Stored records
-----
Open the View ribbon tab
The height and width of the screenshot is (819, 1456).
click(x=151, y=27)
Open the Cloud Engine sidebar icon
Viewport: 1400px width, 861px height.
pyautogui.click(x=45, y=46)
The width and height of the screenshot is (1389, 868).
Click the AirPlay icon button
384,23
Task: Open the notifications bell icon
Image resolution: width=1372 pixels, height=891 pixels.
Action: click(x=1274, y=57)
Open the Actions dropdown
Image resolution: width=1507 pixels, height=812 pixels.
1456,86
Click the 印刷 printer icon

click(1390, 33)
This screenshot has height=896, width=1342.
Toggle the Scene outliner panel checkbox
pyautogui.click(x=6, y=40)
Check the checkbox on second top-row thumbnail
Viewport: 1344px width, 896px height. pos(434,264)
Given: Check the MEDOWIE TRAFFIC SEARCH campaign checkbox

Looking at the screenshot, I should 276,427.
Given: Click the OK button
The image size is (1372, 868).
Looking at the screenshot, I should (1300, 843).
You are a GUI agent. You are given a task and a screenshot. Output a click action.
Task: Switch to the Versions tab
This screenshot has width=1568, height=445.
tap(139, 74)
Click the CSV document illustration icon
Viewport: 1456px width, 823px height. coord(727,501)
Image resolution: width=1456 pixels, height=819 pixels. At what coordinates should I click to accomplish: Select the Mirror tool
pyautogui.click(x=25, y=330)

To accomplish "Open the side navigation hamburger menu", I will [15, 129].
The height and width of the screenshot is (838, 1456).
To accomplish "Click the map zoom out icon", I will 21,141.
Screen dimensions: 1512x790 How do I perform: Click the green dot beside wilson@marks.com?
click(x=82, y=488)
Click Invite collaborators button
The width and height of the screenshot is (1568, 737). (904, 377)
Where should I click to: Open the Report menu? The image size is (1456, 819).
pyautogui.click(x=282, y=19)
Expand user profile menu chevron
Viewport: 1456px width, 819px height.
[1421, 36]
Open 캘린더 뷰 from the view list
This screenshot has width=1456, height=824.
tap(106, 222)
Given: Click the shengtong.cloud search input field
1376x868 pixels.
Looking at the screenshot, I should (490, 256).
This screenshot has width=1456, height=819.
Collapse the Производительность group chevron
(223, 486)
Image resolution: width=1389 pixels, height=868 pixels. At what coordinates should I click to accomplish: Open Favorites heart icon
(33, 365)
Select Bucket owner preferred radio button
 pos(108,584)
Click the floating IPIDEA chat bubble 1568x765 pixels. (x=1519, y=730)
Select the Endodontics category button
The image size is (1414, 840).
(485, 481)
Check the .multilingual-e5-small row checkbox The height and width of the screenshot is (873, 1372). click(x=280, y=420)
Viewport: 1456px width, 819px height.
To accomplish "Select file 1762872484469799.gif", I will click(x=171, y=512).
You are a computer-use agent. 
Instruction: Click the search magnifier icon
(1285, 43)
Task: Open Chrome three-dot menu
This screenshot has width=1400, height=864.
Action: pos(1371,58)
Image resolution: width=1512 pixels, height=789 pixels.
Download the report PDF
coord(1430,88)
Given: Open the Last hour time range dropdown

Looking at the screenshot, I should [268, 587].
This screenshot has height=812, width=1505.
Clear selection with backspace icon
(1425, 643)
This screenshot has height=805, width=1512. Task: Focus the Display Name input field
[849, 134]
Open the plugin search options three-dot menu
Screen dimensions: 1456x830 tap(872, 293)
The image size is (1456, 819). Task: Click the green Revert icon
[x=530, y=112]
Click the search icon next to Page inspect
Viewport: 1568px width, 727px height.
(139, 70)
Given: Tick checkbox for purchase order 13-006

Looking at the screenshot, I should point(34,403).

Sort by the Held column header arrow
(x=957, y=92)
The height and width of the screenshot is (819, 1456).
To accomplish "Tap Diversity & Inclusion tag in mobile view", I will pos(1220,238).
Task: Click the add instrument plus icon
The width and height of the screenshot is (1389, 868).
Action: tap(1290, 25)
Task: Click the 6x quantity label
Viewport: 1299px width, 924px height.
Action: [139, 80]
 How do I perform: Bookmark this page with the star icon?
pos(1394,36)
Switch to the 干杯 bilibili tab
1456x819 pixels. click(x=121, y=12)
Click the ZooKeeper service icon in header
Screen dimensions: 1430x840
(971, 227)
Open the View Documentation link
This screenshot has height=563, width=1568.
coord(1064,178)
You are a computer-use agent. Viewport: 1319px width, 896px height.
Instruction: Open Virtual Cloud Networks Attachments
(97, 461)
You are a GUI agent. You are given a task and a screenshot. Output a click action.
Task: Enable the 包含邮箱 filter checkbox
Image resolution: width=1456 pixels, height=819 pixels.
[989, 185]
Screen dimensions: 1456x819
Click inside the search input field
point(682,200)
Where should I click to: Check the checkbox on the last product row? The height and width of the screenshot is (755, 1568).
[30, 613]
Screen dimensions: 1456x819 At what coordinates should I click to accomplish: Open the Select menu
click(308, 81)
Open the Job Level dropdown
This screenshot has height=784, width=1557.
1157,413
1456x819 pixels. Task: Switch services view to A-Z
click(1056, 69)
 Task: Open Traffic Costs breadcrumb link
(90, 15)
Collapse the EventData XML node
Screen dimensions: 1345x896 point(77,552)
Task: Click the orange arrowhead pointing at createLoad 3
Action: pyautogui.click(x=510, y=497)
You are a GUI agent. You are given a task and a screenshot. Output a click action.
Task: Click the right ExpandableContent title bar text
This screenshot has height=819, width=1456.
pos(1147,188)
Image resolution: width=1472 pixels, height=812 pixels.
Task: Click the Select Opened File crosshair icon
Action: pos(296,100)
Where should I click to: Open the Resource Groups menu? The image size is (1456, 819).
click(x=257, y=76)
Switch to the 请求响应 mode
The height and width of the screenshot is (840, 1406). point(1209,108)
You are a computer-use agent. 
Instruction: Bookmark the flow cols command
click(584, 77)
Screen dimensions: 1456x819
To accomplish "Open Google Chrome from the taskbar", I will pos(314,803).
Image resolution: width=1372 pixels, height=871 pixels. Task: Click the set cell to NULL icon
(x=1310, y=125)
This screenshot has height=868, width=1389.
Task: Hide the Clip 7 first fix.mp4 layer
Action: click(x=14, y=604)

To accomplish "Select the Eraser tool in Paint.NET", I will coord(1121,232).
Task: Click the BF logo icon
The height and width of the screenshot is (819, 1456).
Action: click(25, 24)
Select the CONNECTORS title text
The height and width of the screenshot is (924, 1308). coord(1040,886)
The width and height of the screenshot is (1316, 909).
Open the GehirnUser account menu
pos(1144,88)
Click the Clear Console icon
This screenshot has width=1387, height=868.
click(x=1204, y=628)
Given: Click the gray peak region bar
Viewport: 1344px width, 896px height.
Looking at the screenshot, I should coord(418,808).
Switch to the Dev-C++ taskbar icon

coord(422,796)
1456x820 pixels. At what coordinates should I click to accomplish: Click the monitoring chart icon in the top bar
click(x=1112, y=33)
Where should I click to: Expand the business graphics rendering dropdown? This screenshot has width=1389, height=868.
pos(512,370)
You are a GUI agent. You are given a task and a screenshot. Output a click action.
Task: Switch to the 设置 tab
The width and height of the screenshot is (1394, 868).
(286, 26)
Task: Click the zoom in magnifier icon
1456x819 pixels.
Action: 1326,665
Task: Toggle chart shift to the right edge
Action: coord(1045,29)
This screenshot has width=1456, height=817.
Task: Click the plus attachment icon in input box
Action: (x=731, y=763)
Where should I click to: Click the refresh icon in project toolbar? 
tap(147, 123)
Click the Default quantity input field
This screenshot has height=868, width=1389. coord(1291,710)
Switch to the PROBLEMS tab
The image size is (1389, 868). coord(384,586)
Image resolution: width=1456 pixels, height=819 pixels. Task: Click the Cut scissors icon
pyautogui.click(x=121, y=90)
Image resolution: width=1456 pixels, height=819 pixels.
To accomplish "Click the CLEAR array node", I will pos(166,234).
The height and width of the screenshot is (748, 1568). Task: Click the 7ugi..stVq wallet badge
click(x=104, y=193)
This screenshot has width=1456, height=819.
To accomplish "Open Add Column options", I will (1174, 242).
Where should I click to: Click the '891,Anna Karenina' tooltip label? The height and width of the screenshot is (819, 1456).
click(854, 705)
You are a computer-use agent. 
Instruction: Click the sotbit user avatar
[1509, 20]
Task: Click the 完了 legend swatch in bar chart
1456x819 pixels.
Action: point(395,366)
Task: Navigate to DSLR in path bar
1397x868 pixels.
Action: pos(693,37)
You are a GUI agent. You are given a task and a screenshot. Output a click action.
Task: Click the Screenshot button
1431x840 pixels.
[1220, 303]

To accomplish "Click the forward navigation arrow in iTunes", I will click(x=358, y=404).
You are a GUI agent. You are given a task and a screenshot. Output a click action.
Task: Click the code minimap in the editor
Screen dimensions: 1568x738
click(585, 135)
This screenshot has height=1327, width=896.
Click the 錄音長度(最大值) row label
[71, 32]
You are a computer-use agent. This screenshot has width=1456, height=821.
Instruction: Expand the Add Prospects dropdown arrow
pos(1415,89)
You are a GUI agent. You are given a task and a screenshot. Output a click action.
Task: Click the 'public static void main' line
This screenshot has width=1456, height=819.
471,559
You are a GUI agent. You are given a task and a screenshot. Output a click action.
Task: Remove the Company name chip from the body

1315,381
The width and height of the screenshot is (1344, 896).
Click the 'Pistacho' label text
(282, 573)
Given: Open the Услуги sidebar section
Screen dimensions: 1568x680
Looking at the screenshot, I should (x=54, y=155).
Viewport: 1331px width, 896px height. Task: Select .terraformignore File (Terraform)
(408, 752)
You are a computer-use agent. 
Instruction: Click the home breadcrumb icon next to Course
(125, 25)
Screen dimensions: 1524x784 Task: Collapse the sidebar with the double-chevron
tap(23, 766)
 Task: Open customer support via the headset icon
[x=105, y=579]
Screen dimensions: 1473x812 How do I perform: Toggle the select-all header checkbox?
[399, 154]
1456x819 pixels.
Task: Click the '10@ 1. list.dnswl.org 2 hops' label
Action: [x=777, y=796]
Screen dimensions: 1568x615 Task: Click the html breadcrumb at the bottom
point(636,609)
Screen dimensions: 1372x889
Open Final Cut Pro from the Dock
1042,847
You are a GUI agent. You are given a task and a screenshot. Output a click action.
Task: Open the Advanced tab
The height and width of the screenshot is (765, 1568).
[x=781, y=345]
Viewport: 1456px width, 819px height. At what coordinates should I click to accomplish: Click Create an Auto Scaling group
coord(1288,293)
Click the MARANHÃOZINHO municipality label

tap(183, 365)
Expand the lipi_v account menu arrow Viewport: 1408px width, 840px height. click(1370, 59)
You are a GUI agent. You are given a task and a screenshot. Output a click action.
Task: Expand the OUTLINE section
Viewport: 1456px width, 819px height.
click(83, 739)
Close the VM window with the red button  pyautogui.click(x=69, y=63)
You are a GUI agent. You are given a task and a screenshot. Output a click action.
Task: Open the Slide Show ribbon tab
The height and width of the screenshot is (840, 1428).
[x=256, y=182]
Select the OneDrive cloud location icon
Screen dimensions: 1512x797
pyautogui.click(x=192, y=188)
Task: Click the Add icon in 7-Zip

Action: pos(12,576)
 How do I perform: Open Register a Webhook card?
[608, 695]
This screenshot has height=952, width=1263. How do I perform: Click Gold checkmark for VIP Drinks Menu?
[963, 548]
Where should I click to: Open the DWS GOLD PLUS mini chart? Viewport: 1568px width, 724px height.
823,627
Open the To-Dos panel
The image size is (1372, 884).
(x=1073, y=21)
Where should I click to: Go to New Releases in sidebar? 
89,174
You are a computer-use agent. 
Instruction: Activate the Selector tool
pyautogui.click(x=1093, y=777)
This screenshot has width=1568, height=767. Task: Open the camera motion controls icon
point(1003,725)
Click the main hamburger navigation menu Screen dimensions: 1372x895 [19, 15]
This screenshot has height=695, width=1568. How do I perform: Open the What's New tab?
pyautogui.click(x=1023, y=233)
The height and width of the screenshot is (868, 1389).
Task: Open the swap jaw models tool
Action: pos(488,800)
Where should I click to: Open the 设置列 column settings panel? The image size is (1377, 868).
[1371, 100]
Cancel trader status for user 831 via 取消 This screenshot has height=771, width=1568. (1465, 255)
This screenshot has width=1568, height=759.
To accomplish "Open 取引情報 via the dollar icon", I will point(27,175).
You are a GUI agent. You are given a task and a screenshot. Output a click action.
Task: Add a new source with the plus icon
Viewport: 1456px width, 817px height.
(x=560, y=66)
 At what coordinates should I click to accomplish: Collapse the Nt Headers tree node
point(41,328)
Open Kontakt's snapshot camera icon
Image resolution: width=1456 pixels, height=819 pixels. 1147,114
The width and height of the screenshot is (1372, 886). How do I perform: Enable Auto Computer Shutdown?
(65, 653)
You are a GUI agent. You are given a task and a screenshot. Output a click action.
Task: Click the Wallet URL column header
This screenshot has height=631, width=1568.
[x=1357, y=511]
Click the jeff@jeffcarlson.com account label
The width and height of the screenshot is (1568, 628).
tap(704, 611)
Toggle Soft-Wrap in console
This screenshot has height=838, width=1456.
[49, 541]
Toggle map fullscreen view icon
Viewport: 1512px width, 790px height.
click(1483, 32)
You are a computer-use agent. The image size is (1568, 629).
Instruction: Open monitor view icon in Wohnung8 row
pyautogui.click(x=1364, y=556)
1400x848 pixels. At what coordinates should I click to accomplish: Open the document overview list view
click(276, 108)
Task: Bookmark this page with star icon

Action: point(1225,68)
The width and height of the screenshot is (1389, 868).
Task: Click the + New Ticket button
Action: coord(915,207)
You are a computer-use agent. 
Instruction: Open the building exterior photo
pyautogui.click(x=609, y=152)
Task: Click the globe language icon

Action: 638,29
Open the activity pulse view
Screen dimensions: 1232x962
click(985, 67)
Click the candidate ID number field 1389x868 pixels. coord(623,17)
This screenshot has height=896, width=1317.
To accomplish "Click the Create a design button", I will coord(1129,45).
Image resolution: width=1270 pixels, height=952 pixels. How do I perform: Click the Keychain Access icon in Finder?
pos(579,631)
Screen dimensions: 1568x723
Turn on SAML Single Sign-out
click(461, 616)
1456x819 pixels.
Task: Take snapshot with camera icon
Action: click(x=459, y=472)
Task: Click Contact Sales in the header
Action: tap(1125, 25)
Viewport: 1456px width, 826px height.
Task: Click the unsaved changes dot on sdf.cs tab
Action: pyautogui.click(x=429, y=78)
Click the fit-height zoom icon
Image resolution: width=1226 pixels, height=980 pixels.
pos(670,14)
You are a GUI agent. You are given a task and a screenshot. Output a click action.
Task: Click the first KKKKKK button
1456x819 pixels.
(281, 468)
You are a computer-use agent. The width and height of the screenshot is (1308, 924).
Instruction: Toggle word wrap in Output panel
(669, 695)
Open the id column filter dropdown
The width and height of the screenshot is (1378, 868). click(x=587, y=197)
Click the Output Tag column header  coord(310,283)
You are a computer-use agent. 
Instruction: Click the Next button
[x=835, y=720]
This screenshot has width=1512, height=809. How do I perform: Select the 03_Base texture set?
-----
* _Work required_
Your task for the entries above: copy exactly the span starting with the line with "The height and width of the screenshot is (765, 1568)." and going on through the line with "Click the main", both lines included, and nothing else.

* _Answer space_
The height and width of the screenshot is (765, 1568).
[x=781, y=345]
Viewport: 1456px width, 819px height. At what coordinates should I click to accomplish: Click Create an Auto Scaling group
coord(1288,293)
Click the MARANHÃOZINHO municipality label

tap(183, 365)
Expand the lipi_v account menu arrow Viewport: 1408px width, 840px height. click(1370, 59)
You are a GUI agent. You are given a task and a screenshot. Output a click action.
Task: Expand the OUTLINE section
Viewport: 1456px width, 819px height.
click(83, 739)
Close the VM window with the red button  pyautogui.click(x=69, y=63)
You are a GUI agent. You are given a task and a screenshot. Output a click action.
Task: Open the Slide Show ribbon tab
The height and width of the screenshot is (840, 1428).
[x=256, y=182]
Select the OneDrive cloud location icon
Screen dimensions: 1512x797
pyautogui.click(x=192, y=188)
Task: Click the Add icon in 7-Zip

Action: pos(12,576)
 How do I perform: Open Register a Webhook card?
[608, 695]
This screenshot has height=952, width=1263. How do I perform: Click Gold checkmark for VIP Drinks Menu?
[963, 548]
Where should I click to: Open the DWS GOLD PLUS mini chart? Viewport: 1568px width, 724px height.
823,627
Open the To-Dos panel
The image size is (1372, 884).
(x=1073, y=21)
Where should I click to: Go to New Releases in sidebar? 
89,174
You are a computer-use agent. 
Instruction: Activate the Selector tool
pyautogui.click(x=1093, y=777)
This screenshot has width=1568, height=767. Task: Open the camera motion controls icon
point(1003,725)
Click the main hamburger navigation menu Screen dimensions: 1372x895 [19, 15]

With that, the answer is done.